|Title||Evaluation of Orius species for biological control of Frankliniella occidentalis (Pergande) (Thysanoptera: Thripidae)|
|Source||Wageningen University. Promotor(en): Joop van Lenteren. - [S.I.] : S.n. - ISBN 9789058089007 - 215|
Laboratory of Entomology
|Publication type||Dissertation, externally prepared|
|Keyword(s)||frankliniella occidentalis - thysanoptera - insectenplagen - orius - heteroptera - anthocoridae - biologische bestrijding - diapauze - organismen ingezet bij biologische bestrijding - frankliniella occidentalis - thysanoptera - insect pests - orius - heteroptera - anthocoridae - biological control - biological control agents - diapause|
|Categories||Biological Control of Pests|
Key words: Thysanoptera, Frankliniella occidentalis, Heteroptera, Orius leavigatu, Orius majusculu, Orius niger, Orius insidiosus, Biology, Diapause, Biological control.
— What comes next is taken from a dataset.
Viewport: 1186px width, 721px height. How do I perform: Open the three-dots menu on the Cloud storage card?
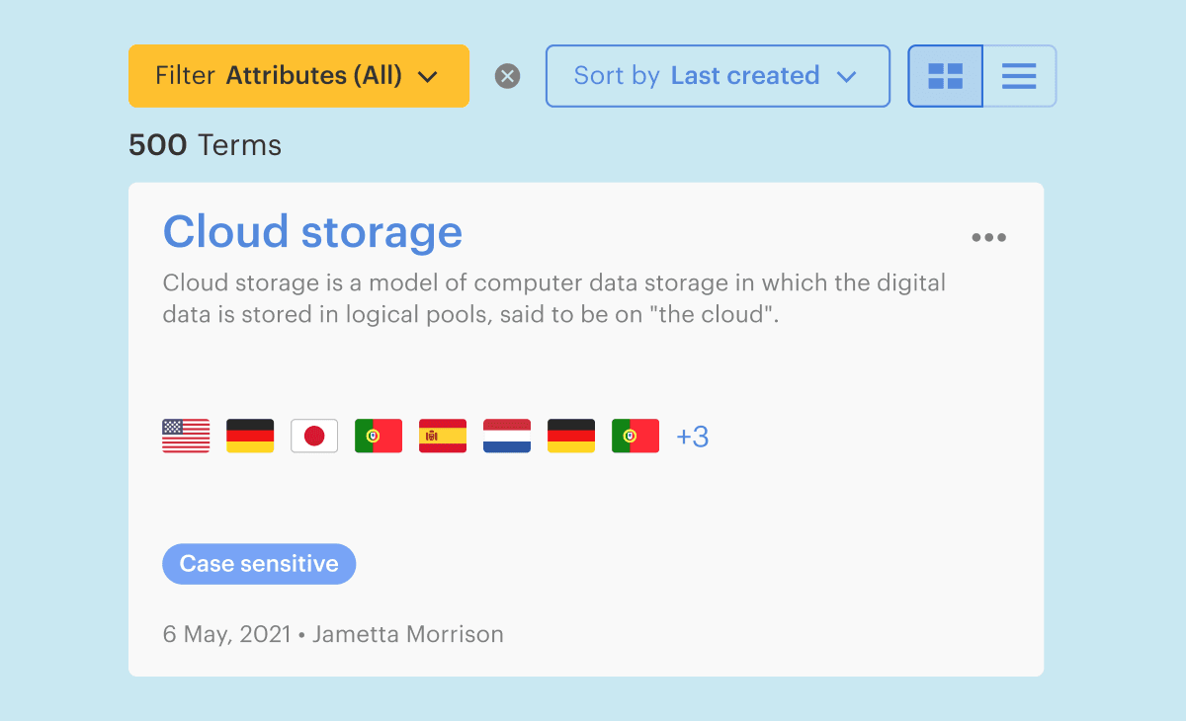click(988, 237)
The overall aim of this research was to develop a biological control programme for F. occidentalis through the selection of an efficient beneficial arthropod. First, a general review of the literature about thrips pest species in Europe and in particular of Frankliniella occidentalis (Pergande) (Western Flower Thrips) was made. Information regarding the biology, distribution, host plants of thrips and damage induced by this pest species were discussed and summarized. The main candidates as natural enemies for control of thrips emerging from this literature study and from an evaluation of all present data, were Anthocoridae, and, thus, further research was directed towards Anthocorid predators of the genus Orius (Rhyncota: Heteroptera) ( chapter 1 ).
Next, of the genus Orius , the most common species of the Mediterranean regions of Europe were chosen as candidates for biological control of F. occidentalis . Orius predators were collected in several areas in Italy on 36 plant species infested by thrips. The most common species were O. niger Wolff, O. laevigatus (Fieber) and O. majusculus (Reuter). No clear host-plant preferences of these Orius species were recorded ( chapter 2 ).
Consequently, biological characteristics and predation activity of four Orius species (the palaeartic O. majusculus , O. laevigatus and O. niger and the neartic O. insidiosus , an exotic species that was earlier released in Italy) were determined by laboratory experiments using two prey species: Ephestia kuehniella (Zell.) eggs and Frankliniella occidentalis adults. Preimaginal mortality, development time, sex-ratio, pre-oviposition period, longevity, fecundity, and predation during the instar stages and the adult stage were measured. The intrinsic rates of natural increase (r m) and the kill rates (k m= ln k 0/t k) for all four Orius species was determined. The k mwas 0.23 for O. laevigatus , 0.21 for O. majusculus , 0.25 for O. insidiosus , 0.19 for O. niger , respectively. In all species, the females that fed on E. kuehniella showed greater longevity and higher reproduction than those fed on F. occidentalis . Most data for the neartic O. insidiosus were similar to those of O. laevigatus and O. majusculus . Mass rearings of O. insidiosus , O. laevigatus and O. majusculus were successfully developed, while O. niger appeared difficult to rear. Based on these data, it was concluded that O. laevigatus might be the best candidate for control of thrips ( chapter 3 ).
No data were available about the occurrence of diapause in O. laevigatus . As thrips pest occur early in the season, it is important to use natural enemies that do not go into diapause. The possibility of inducing a reproductive diapause in this palearctic species was therefore investigated in the laboratory using two strains: strain N collected in northern Italy (Po Valley) and strain S collected in southern Italy (Sicily). The influence of photoperiod on Orius eggs was studied. Development time, adult emergence, sex ratio, pre-oviposition period, fecundity, and the presence of mature oocytes were recorded. The two strains of O. laevigatus showed to have a different way of overwintering: in the northern strain part of the population undergoes a weak reproductive diapause, while for the southern strain overwintering could best be described as quiescence ( chapter 4 ).
Finally, the capacity of O. laevigatus to control thrips pests ( F. occidentalis and T. tabaci ) was studied by releases of this predator in two vegetable crops in commercial greenhouses, sweet pepper and eggplant. The releases of the pirate bugs were made as soon as thrips were detected, resulted in early establishment of the predator, in an interaction between prey and predator at low population densities and often in sufficient control of the pest ( chapter 5 and 6 ).
In conclusion, the southern Italian strain of O. laevigatus showed to be an efficient natural enemy of thrips and F. occidentalis . This natural enemy is currently produced and commercially used on large scale in Europe to control thrips species in vegetable and ornamental crops, mostly in protected crops ( chapter 7 ).